Cloud adoption is strategic
- 49% of respondents in this year’s survey are using cloud to fuel revenue generation or new product creation.
- 45% of businesses say they already, or plan to, run their company from the cloud – showing how integral cloud is to business.
SaaS adoption has more than quintupled…
- …from 13% adoption in 2011 to 74% in this year’s survey, but in the enterprise it is still mostly transitioning existing applications.
- The front office is leading the way with sales and marketing at 51% adoption, customer service, and analytics both at 43% adoption.
IaaS and PaaS adoption reaching a tipping point
- 56% of businesses are using Infrastructure-as-a-Service (IaaS) technologies to harness elastic computing resources.
- 41% of businesses are using Platform-as-a-Service (PaaS) technologies to prototype and develop new applications.
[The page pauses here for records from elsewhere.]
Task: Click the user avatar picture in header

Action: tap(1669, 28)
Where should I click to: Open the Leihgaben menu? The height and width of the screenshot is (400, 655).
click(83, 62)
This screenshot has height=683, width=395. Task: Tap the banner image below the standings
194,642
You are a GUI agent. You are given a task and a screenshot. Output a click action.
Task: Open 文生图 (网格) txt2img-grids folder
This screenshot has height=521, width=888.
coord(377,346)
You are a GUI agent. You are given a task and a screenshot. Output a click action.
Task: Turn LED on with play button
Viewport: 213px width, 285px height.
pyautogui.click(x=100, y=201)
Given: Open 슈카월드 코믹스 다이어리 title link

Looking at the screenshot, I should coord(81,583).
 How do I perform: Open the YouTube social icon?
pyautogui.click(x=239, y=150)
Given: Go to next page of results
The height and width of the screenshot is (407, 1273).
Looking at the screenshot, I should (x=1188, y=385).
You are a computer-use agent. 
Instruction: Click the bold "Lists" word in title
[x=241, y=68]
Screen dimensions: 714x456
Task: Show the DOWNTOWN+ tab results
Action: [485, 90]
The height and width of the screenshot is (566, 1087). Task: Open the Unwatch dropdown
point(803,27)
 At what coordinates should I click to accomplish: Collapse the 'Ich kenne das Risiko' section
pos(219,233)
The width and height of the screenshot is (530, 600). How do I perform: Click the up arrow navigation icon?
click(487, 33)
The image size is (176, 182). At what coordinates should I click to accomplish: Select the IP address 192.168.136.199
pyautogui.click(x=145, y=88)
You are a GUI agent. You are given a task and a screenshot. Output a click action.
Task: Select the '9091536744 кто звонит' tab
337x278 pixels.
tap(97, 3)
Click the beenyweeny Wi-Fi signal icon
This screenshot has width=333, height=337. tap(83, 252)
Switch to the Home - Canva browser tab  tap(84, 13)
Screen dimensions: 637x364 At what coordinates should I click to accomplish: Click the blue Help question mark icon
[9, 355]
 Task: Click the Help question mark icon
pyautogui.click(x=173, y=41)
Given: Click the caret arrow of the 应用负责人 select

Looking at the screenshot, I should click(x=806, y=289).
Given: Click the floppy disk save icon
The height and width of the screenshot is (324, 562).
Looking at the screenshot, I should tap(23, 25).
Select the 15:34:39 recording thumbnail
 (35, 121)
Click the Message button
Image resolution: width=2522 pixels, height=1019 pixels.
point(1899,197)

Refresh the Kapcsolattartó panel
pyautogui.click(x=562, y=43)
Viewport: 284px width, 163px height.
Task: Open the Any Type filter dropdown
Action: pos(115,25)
Data wants to be bigger in the cloud
- Two-thirds of respondents believe their data will come to reside in some form of cloud over the next two years as bigger data needs consolidation, and collaboration & creation go online.
Cloud drivers and inhibitors
Over the last few years, the drivers for cloud adoption have remained constant with agility, cost and scalability as the top three. One area that has moved up the agenda as a driver though is that companies are increasingly moving workloads to the cloud to switch CapEx for OpEx. This is especially true for large companies with more than 5,000 employees.
On the inhibitor front, security continues to be a strong barrier with 49% of respondents concerned about how secure their data is in the cloud. Privacy concerns also rose, once again, to 31% in 2014 as increased tension manifested itself between the desire for anonymity and the convenience and utility of personalization. This is an area for vendors and enterprises to distinguish themselves as faithful custodians of personal data and engendering trust.
Of note, interoperability as an inhibitor saw a significant decrease from 27% last year to 17% in 2014 with greater attention being paid to issues like data portability. However, fear of vendor lock-in was still 29%, which put focus on open source cloud projects, like OpenStack, that have grown significantly.